On ne présente plus Gerry Hemingway (né en 1955 dans le Connecticut), batteur et percussionniste hyper-actif dans le domaine des musiques créatives aux USA (avec Anthony Braxton et quantité d’autres) mais aussi en Europe puisqu’il réside désormais en Suisse. Avec Afterlife, il nous ouvre une porte sur son jardin secret dans lequel il cultive une passion pour les chansons de Bob Dylan, Geeshie Wiley, Lou Reed, the Monroe Brothers et le Great American Songbook en général qu’il a souvent chantées. Cette fois, il franchit le pas en devenant auteur, interprète et producteur. Il lui aura fallu quatre ans pour peaufiner ce disque aussi inattendu que passionnant. Un travail souvent solitaire mais pour lequel il aura eu l’aide de nombreux amis musiciens qu’il ne manque pas de remercier pour leur aide, leurs conseils, leurs contributions. La voix chantée/parlée, sensible et chaleureuse, parfois fragile, nous emmène dans un univers sonore composite qui repose sur une maîtrise de l’électronique mais accorde aussi une place importante aux instruments conventionnels, acoustiques et électriques. Inclassable, souvent dans les parages du rock poétique avec une bonne dose d’inventivité et d’audace, Afterlife est une belle surprise pour cette fin d’année 2022. Une nouvelle vie après la Vie.


  François Poitou feat. Pumpkin . Arômes complexes

Yovo Music / L’Autre Distribution

François Poitou : contrebasse, basse / Pumpkin : rap / Maxime Berton : sax ténor, clarinette basse / Olivier Laisney : trompette / Stéphane Adsuar : batterie.

François Poitou feat. Pumpkin . Arômes complexes

François Poitou aurait pu faire carrière dans la finance mais cet ingénieur-contrebassiste a préféré les incertidudes de la carrière de musicien... Quand on aime, on fait des choix. Il dirige par ailleurs un quintet à cordes mais a choisi de travailler avec la rappeuse Pumpkin pour composer ces Arômes complexes. En optant pour un quartet acoustique (à l’exception de la basse électrique parfois), il montre son attachement aux ingrédients fondamentaux du jazz sans instrument harmonique. Les espaces sont assez ouverts pour que cette musique trouve sa propre respiration en intégrant le flow de la rappeuse (en français !) tout en préservant un équilibre qui rend l’écoute agréable et parfois surprenante.
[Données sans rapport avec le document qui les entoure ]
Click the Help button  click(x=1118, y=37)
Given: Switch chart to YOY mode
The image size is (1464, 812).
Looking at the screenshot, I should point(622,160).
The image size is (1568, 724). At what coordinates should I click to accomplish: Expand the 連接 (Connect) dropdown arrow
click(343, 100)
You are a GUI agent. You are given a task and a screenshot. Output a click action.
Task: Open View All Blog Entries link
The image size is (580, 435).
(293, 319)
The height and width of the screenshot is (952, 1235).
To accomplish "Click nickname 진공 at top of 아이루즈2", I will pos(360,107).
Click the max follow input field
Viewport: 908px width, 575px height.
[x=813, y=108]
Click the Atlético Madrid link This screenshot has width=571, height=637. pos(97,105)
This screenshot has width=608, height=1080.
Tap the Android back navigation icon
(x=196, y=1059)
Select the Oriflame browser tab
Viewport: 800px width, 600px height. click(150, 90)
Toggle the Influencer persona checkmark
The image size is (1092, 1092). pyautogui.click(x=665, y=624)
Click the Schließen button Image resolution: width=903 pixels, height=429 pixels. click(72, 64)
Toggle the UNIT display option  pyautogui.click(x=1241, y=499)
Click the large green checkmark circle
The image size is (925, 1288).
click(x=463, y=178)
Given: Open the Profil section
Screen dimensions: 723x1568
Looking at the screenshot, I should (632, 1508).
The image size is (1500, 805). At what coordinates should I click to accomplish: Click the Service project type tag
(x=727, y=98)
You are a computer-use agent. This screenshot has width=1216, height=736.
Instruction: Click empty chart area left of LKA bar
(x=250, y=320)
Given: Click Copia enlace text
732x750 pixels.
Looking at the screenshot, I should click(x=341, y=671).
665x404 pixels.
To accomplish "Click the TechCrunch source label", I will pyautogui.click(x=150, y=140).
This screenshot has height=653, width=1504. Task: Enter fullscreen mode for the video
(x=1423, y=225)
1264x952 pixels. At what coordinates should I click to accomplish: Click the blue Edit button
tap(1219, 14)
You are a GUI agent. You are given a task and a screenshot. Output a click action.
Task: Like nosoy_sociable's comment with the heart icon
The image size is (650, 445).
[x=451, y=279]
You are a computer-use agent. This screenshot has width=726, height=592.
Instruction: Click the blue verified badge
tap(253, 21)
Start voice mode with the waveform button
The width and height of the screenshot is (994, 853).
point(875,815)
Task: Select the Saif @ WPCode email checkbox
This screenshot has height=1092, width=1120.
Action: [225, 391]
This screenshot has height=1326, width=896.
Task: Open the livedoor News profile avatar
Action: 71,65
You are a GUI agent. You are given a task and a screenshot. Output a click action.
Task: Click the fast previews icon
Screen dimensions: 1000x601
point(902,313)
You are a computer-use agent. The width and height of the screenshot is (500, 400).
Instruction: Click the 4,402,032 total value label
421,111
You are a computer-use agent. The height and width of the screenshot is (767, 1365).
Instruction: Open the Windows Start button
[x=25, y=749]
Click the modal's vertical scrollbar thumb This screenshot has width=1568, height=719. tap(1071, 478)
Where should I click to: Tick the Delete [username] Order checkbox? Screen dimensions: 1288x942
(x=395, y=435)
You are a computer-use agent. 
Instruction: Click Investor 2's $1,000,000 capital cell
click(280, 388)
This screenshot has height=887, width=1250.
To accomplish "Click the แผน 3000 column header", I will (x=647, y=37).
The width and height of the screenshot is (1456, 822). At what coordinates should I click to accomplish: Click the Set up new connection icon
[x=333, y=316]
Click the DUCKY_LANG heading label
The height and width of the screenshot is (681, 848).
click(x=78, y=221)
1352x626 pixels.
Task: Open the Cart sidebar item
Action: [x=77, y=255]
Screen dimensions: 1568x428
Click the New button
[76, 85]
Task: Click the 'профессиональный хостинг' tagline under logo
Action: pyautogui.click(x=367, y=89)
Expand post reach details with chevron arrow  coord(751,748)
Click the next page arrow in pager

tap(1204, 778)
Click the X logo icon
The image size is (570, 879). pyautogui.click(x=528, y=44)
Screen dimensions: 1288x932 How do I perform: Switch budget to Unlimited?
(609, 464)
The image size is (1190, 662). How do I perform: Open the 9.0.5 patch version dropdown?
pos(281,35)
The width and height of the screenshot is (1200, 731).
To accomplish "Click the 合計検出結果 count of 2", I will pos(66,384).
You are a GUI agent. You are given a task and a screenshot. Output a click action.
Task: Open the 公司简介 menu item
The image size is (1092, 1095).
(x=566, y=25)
Notre attachement au jazz stricto-sensu nous amène à apprécier les grandes qualités des instrumentiques-solistes. Maxime Berton sait trouver la bonne place pour ses anches. Quant à Olivier Laisney, il impressionne une fois de plus par sa capacité à trouver sa voie dans les musiques inventives, que ce soit aux côtés de Magic Malik, de de Sylvain Cathala entre autres, mais aussi dans ses propres formations. Une solide équipe pour une musique insolite.


  Steve Lehman & Sélébéyone . Xaybu : The Unseen

Pi Recordings / Orkhêstra & https://stevelehman.bandcamp.com/campaign/s-l-b-yone

Hprizm (a.k.a. High Priest) : voix (anglais) / Gaston Bandimic : voix (wolof) / Steve Lehman : saxophone alto & sequencing / Maciek Lasserre : saxophone soprano & sequencing / Damion Reid : batterie.

Steve Lehman & Sélébéyone . Xaybu : The Unseen

Steve Lehman est un musicien certainement atypique comme le fut Anthony Braxton à la fin du XXè siècle (et aujourd’hui encore), un pied dans le jazz et l’autre qui pivote entre la musique contemporaine et les cultures populaires souvent rebelles et poétiques. Le groupe Sélébéyone est un des vecteurs de son travail hors des pistes normées. Avec son complice français Maciek Lasserre, il développe le projet interculturel Sélébéyone qui mêle la poésie rap de Hprizm et le flow wolof de Gaston Bandimic aux envolées enflammées des saxophones. Après un premier album sur le même label PiRecordings en 2016 (tout simplement intitulé Sélébéyone), il récidive avec Xaybu : The Unseen toujours avec le soutien actif de Seth Rosner, directeur du label PiRecordings et militant des musiques innovantes qui accueille dans sa maison L’Art Ensemble de Chicago, Henry Threadgill et tant d’autres têtes chercheuses du jazz qui bouge. Avec Steve Lehman, il ouvre une nouvelle voie exploratoire entre les USA, l’Afrique et la France... Dommage que les diffuseurs français n’accordent pas plus de crédit à ce musicien remarquable en lui offrant la place qu’il mérite dans leurs programmations...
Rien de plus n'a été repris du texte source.